What to produce = Could you set down exactly the lines in the records below between the line holding "Podporte nás (274, 489)" and the line holding "Názory a komentáre (128, 2115)", inclusive?

Saved entries
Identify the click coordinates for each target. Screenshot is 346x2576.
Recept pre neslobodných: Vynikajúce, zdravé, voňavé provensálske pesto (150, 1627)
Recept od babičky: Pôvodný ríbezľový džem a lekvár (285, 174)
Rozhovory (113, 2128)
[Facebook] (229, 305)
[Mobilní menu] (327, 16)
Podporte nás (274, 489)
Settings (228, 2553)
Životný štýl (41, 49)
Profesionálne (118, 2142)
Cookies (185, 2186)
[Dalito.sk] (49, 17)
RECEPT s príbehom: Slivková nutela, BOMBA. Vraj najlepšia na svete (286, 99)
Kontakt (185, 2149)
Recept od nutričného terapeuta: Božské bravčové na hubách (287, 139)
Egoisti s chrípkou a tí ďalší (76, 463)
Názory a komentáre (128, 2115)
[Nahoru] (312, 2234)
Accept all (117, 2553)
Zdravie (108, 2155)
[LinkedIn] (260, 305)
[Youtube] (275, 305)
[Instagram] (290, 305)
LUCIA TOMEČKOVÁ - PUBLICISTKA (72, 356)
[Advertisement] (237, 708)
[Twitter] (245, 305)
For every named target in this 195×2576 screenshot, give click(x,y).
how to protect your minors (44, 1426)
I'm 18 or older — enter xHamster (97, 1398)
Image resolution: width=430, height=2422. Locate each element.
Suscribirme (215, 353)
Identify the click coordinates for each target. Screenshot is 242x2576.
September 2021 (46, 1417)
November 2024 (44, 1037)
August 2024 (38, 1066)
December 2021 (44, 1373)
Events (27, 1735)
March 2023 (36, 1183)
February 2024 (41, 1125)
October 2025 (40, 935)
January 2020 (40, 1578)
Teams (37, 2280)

Completed task =
Podporte nás (274, 489)
Settings (228, 2553)
Životný štýl (41, 49)
Profesionálne (118, 2142)
Cookies (185, 2186)
[Dalito.sk] (49, 17)
RECEPT s príbehom: Slivková nutela, BOMBA. Vraj najlepšia na svete (286, 99)
Kontakt (185, 2149)
Recept od nutričného terapeuta: Božské bravčové na hubách (287, 139)
Egoisti s chrípkou a tí ďalší (76, 463)
Názory a komentáre (128, 2115)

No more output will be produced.